Molecular consequences of sf3b1 mutations (A,B).Variant transcripts of sf3b1 in tst^b460 mutants. (A) RT-PCR products were amplified between exon1 and exon6 of sf3b1 with 20-24 hpf AB wildtype and tst^b460 homozygous mutant total RNA as template using Sf3b1aa (46)F and Sf3b1aa (579)R primers. The single AB wildtype RT-PCR product was 534 bp (tran1). tst^b460 homozygous mutants contained 4 different transcripts; tran1(534 bp), and variant transcripts tran2(412 bp), tran3(390 bp), and tran4(312 bp). (B) Diagram of variant transcripts in tst^b460 homozygous mutants. (C) Western blot analysis of Sf3b1 protein levels in wildtype, tst^b460 mutant and hi3394a mutant embryos at 24 hpf. Lane 1: wildtype embryos; Lane 2: tst^b460 homozygous mutants; Lane 3: hi3394a homozygous mutants; Lane 4: hsp>sf3b1 injected tst^b460 mutants with melanophore phenotype rescue.
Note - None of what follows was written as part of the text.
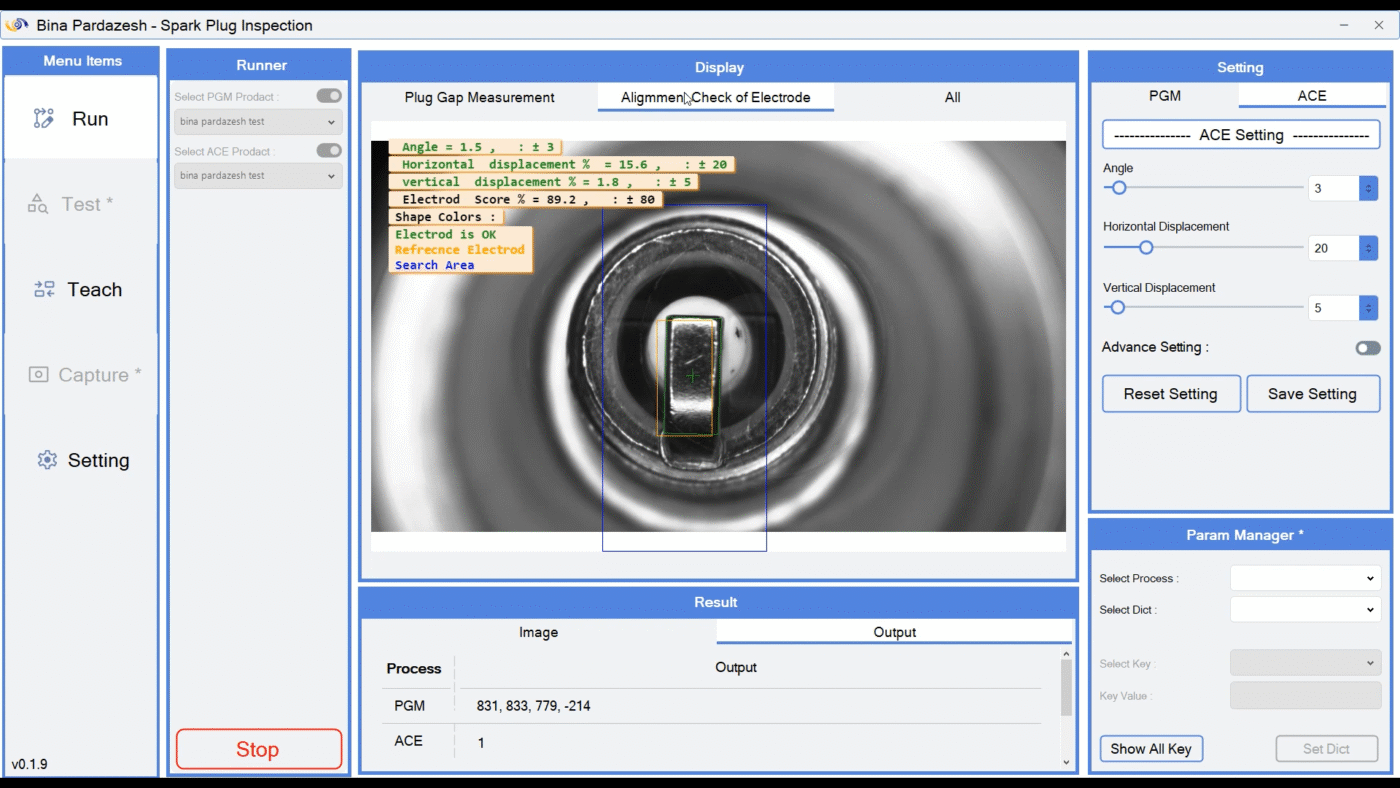Toggle the Select ACE Product switch
Screen dimensions: 1400x788
tap(328, 150)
sf3b1 gain- and loss-of-function analyses. (A,B) The tst^b460 phenotype is partially rescued by sf3b1 misexpression. (A) Melanophores are absent in uninjected tst^b460 mutant embryos. (B) tst^b460 homozygous mutant embryos were injected with hs>sf3b1 and heat-shocked 2 or 3 times (6 hpf, 10 or 11 hpf, 22 or 23 hpf), 1h/each time. Several melanophores present in the dorsal trunk region and over the yolk region in injected tstb460 mutant embryos (arrows). (C-F) Phenocopy of tstb460 mutant embryos using morpholino knockdown analysis. (C) Lateral view of a live uninjected wildtype embryo at 30 hpf. (D) Lateral view of a tst^b460 homozygous mutant at 30 hpf. (E) Lateral view of a live sf3b1MO3rd morphant showing the absence of melanophores (arrowheads) and CNS (brain) cell death at 30 hpf. (F) Lateral view of a live sf3b1MOATG morphant showing phenocopy of the tst^b460 mutant at 30 hpf. (G) The phenotype was more severe in the sf3b1MOATG injected tst^b460 mutant as compared with uninjected tst^b460 mutant, suggesting that the tst^b460 allele is hypomorphic. (H) Variant transcripts in sf3b1MO3rd morphants. Lane1 and lane2: RT-PCR product from uninjected wildtype total RNA. Lane 3 and lane 4: RT-PCR product from sf3b1MO3rd morphant total RNA. (I) Western blot analysis of Sf3b1 protein levels in uninjected wildtype embryos and sf3b1MOATG morphants at 12 hpf. Lane 1: uninjected wildtype embryos; Lane 2: sf3b1MOATG morphants. (J) Schematic diagram of different sf3b1 transcripts in sf3b1MO3rd morphants. (K) Schematic diagram of different sf3b1 transcripts in hi3394a mutants.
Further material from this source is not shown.